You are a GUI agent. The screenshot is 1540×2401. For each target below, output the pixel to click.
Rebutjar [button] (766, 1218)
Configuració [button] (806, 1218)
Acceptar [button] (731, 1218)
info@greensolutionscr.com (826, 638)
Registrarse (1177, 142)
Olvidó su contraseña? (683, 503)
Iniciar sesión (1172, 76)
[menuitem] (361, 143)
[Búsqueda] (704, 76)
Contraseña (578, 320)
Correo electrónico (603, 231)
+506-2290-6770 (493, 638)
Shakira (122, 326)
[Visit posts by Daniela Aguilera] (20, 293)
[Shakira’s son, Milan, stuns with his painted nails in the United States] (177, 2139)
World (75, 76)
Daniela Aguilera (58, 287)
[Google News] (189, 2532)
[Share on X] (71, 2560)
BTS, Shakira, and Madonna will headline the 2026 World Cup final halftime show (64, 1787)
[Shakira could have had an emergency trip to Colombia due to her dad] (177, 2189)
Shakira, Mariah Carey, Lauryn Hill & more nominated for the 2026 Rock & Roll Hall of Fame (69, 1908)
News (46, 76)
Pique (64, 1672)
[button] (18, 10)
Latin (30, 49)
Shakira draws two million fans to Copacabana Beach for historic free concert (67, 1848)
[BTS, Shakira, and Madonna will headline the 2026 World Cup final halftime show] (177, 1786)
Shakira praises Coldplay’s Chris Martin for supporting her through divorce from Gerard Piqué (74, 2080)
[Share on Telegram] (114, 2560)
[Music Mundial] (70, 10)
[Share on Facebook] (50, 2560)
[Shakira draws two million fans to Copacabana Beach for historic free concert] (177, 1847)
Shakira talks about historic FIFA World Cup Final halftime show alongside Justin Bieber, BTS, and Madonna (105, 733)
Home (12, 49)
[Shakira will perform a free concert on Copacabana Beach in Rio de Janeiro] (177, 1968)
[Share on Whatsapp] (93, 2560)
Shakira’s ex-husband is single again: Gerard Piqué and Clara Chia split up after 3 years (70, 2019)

-- -- --

→ **EXERCISE OBJECTIVE**
Reproduce the material above precisely, omitting nothing.

→ **EXERCISE SOLUTION**
You are a GUI agent. The screenshot is 1540×2401. For each target below, output the pixel to click.
Rebutjar [button] (766, 1218)
Configuració [button] (806, 1218)
Acceptar [button] (731, 1218)
info@greensolutionscr.com (826, 638)
Registrarse (1177, 142)
Olvidó su contraseña? (683, 503)
Iniciar sesión (1172, 76)
[menuitem] (361, 143)
[Búsqueda] (704, 76)
Contraseña (578, 320)
Correo electrónico (603, 231)
+506-2290-6770 (493, 638)
Shakira (122, 326)
[Visit posts by Daniela Aguilera] (20, 293)
[Shakira’s son, Milan, stuns with his painted nails in the United States] (177, 2139)
World (75, 76)
Daniela Aguilera (58, 287)
[Google News] (189, 2532)
[Share on X] (71, 2560)
BTS, Shakira, and Madonna will headline the 2026 World Cup final halftime show (64, 1787)
[Shakira could have had an emergency trip to Colombia due to her dad] (177, 2189)
Shakira, Mariah Carey, Lauryn Hill & more nominated for the 2026 Rock & Roll Hall of Fame (69, 1908)
News (46, 76)
Pique (64, 1672)
[button] (18, 10)
Latin (30, 49)
Shakira draws two million fans to Copacabana Beach for historic free concert (67, 1848)
[BTS, Shakira, and Madonna will headline the 2026 World Cup final halftime show] (177, 1786)
Shakira praises Coldplay’s Chris Martin for supporting her through divorce from Gerard Piqué (74, 2080)
[Share on Telegram] (114, 2560)
[Music Mundial] (70, 10)
[Share on Facebook] (50, 2560)
[Shakira draws two million fans to Copacabana Beach for historic free concert] (177, 1847)
Shakira talks about historic FIFA World Cup Final halftime show alongside Justin Bieber, BTS, and Madonna (105, 733)
Home (12, 49)
[Shakira will perform a free concert on Copacabana Beach in Rio de Janeiro] (177, 1968)
[Share on Whatsapp] (93, 2560)
Shakira’s ex-husband is single again: Gerard Piqué and Clara Chia split up after 3 years (70, 2019)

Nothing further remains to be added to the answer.